If you want to keep your kids from falling flat and getting tangled in the nets of flattery, here’s how to give your children healthy praise.
A man who flatters his neighbor is spreading a net for his steps. Proverbs 29:5
I’ve talked before about the healthy and unhealthy types of praise, but I want to focus for a minute on the parental habit of empty praise. Scripture calls it flattery. And flattery leads to falling flat on your feet, which is what happens when your feet get caught in a net, as suggested in Proverbs 29:5.
When I say empty praise or flattery, I am talking about praise that is merely spoken to try to pacify a child’s negativity or score points with a child, and has little or no substance. That sort of praise may put a bandaid on the problem, but it does not cure it.
You see, kids are pretty smart. Sooner or later, they will see through all the inaccurate statements you are making about them just to make them feel good.
Blogger Lisa Endlich explains that “the single most important thing we have with our kids, beyond our enduring love, is our credibility. By telling kids that they are good at something when they are patently not, we ruin that credibility and do little for their self-esteem as the truth at some point will be revealed. When my kids do not have an aptitude for something, I don’t shy away from telling them, but this means that any praise I do give them has that much more value. Our trustworthiness as parents should not be sacrificed on the flimsy altar of acclaim.”
The answer to the question, How to Give Your Child Healthy Praise, lies in your honesty.
Don’t tell your child she has an amazing singing voice and should sing a solo, when she doesn’t. You can encourage her to try singing, applaud her efforts and offer to help her improve her skill if she’d like, but don’t lie to her about her natural talent.

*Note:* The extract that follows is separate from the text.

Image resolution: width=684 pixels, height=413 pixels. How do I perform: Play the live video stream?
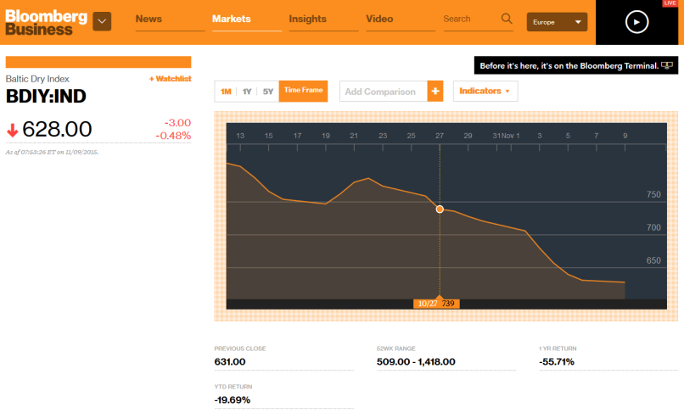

Don’t convince your son that he has an amazing pitching arm when he absolutely doesn’t just because you know he wants to pitch. You can work with him on his pitching if he insists on trying it, support his attempts to improve, and perhaps encourage him to try out other positions. But don’t lie to him about his abilities if he’s way off the mark.
Studies show that the very kids who we hope to help with empty praise are actually the worst off for our efforts and suffer lower self-esteem that if we’d spoken the truth in love.
If you need guidance or help with parenting issues, please email me at firstname.lastname@example.org. I am a life coach with 29 years of parenting experience and I would love to help you with the challenges you are facing.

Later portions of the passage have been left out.